RFR(XL): 8185640: Thread-local handshakes

Thu Oct 26 17:00:11 UTC 2017

Hi Andrew,

> On 26 Oct 2017, at 18:05, Andrew Haley <aph at redhat.com> wrote:
> 
>> On 26/10/17 15:39, Erik Österlund wrote:
>> 
>> The reason we do not poll the page in the interpreter is that we
>> need to generate appropriate relocation entries in the code blob for
>> the PCs that we poll on, so that we in the signal handler can look
>> up the code blob, walk the relocation entries, and find precisely
>> why we got the trap, i.e. due to the poll, and precisely what kind
>> of poll, so we know what trampoline needs to be taken into the
>> runtime.
> 
> Not really, no.  If we know that we're in the interpreter and the
> faulting address is the safepoint poll, then we can read all of the
> context we need from the interpreter registers and the frame.

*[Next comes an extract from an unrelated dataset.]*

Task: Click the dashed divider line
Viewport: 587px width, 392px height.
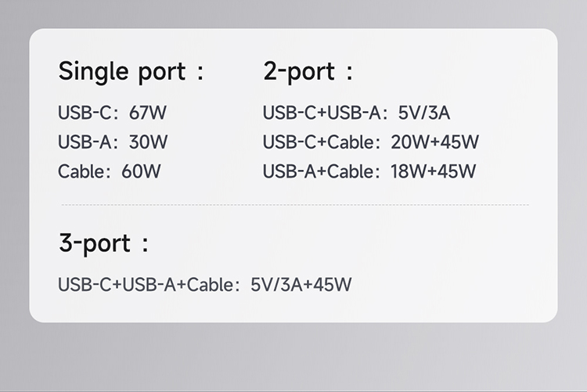Action: 295,205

That sounds like what I said. As I said, it is definitely possible to dig out that it was an interpreter safepoint poll causing the trap given the execution context in the interpreter (and appropriate metadata generated for the trapping PC), and send the trapping thread back to a trampoline that saves state appropriately and calls into the runtime to yield to the safepoint synchronizer, like we do for the JIT-compiled code. 

But the cost of the conditional branch is empirically (this was attempted and measured a while ago) approximately the same as the indirect load during "normal circumstances". The indirect load was only marginally better. Therefore that added complexity with the signal handler dance was simply not warranted for the interpreter. It was only warranted when polling in the absolutely most performance critical code, i.e. JIT compiled code.

> 
>> While constructing something that does that is indeed possible, it
>> simply did not seem worth the trouble compared to using a branch in
>> these paths. The same reasoning applies for the poll performed in
>> the native wrapper when waking up from native and transitioning into
>> Java. It performs a conditional branch instead of indirect load to
>> avoid signal handler logic for polls that are not performance
>> critical.
> 
> If we're talking about performance, the existing bytecode interpreter
> is exquisitely carefully coded, even going to the extent of having
> multiple dispatch tables for safepoint- and non-safepoint cases.
> Clearly the original authors weren't thinking that code was not
> performance critical or they wouldn't have done what they did.  I
> suppose, though, that the design we have is from the early days when
> people diligently strove to make the interpreter as fast as possible.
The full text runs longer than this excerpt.